Task goal: The required answer is the run of lines from the one holding "Screen dimensions: 937x600" to the end of the data below, copied exactly and free of pictures.
══ Exercise materials
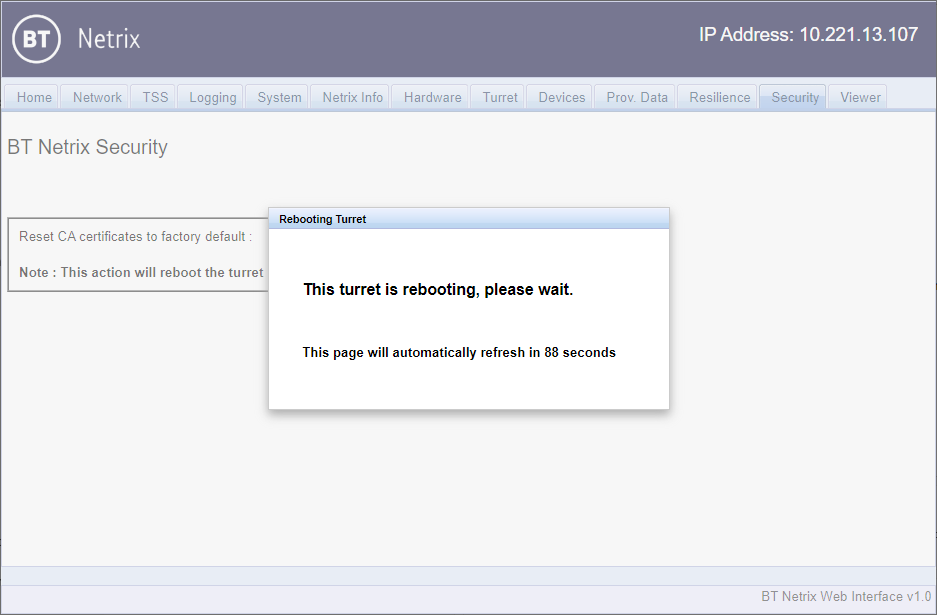Switch to the Viewer tab
Screen dimensions: 937x615
click(858, 97)
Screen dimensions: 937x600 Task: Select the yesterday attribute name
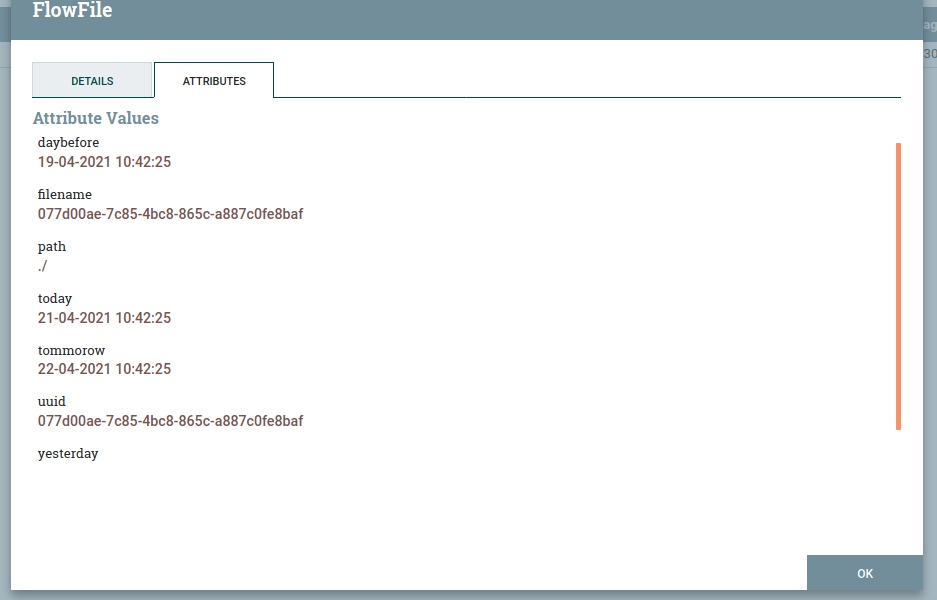point(68,454)
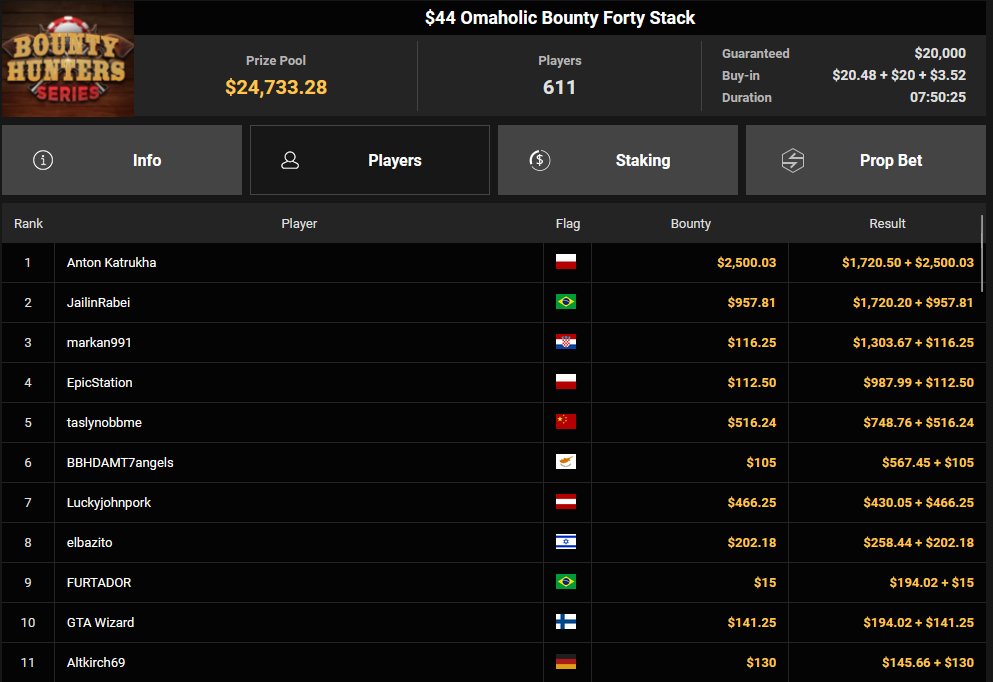The height and width of the screenshot is (682, 993).
Task: Click GTA Wizard's Finland flag icon
Action: point(566,622)
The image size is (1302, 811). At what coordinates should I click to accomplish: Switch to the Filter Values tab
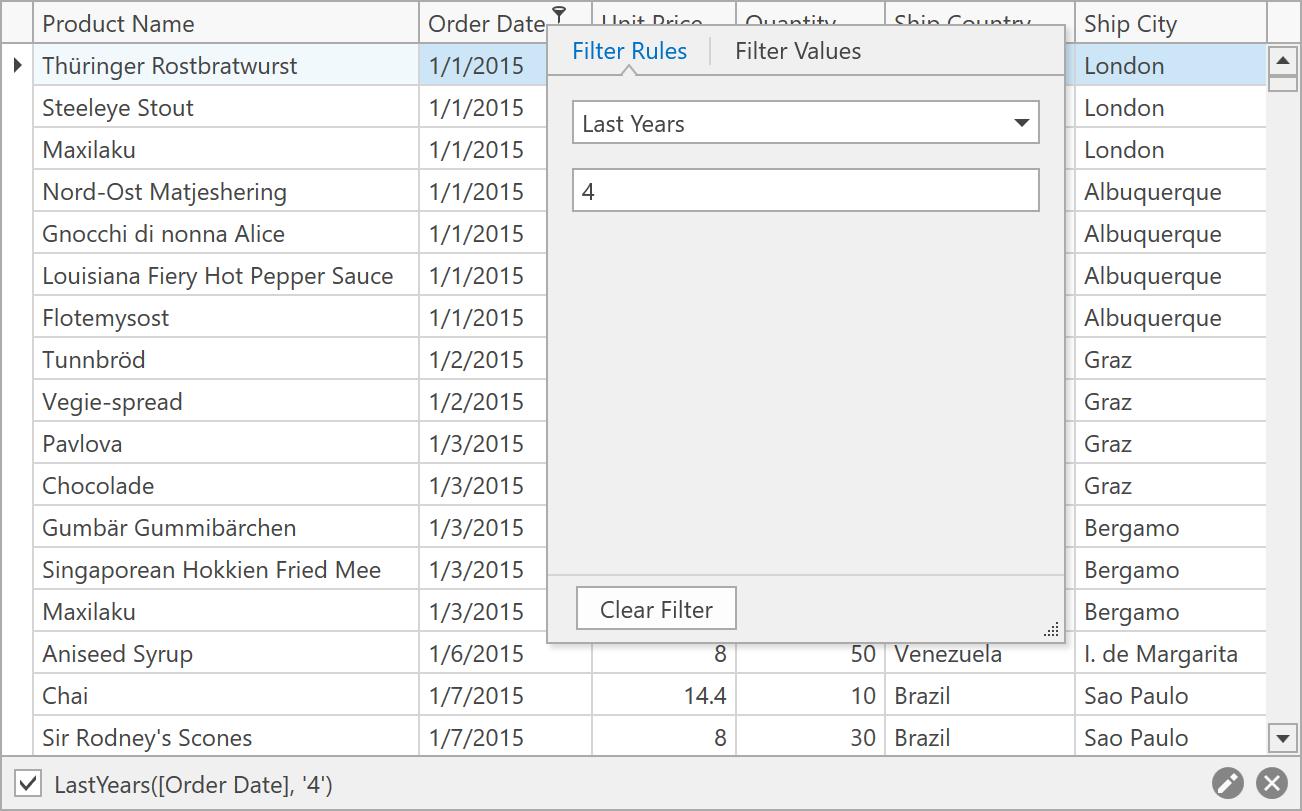[x=797, y=51]
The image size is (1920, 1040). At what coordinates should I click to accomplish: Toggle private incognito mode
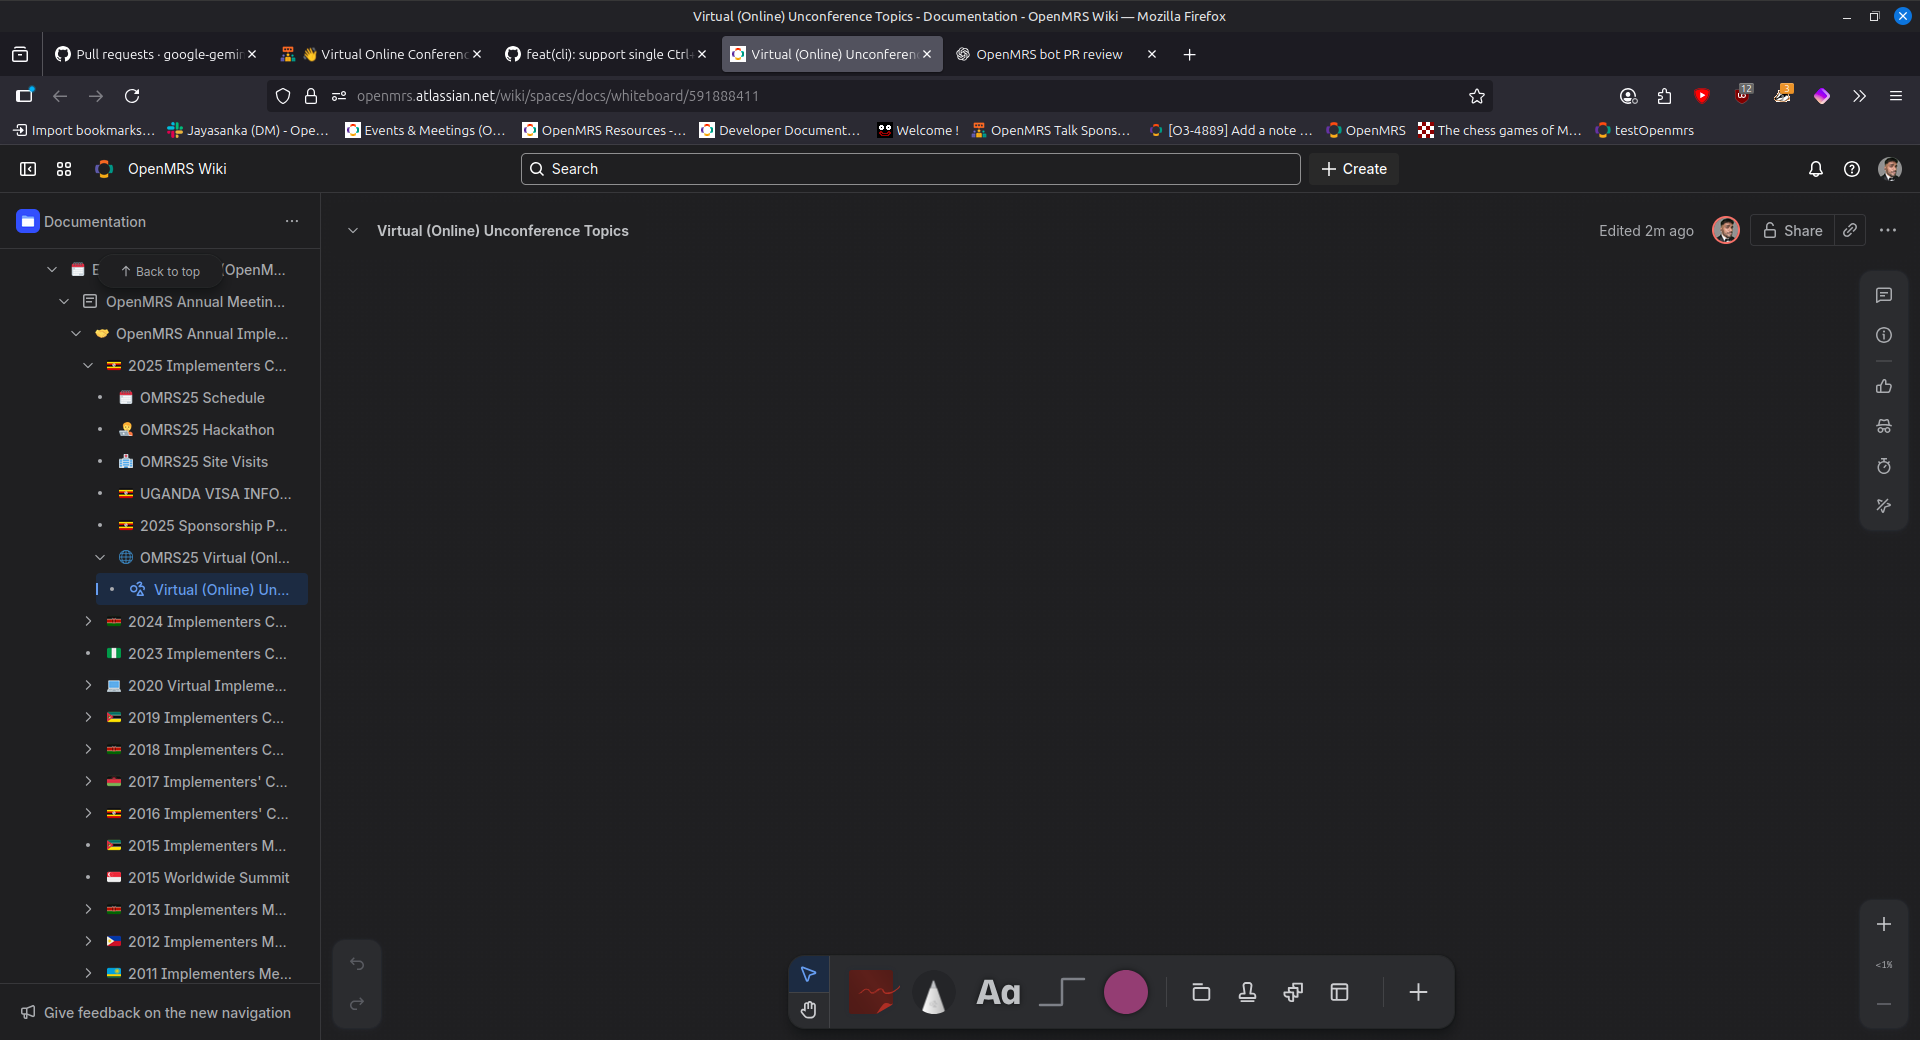(1884, 426)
════
Solution:
Screen dimensions: 937x600 Task: Select the yesterday attribute name
point(68,454)
The height and width of the screenshot is (682, 993).
Task: Click GTA Wizard's Finland flag icon
Action: point(566,622)
The image size is (1302, 811). At what coordinates should I click to accomplish: Switch to the Filter Values tab
[x=797, y=51]
The image size is (1920, 1040). At what coordinates should I click to accomplish: Toggle private incognito mode
(1884, 426)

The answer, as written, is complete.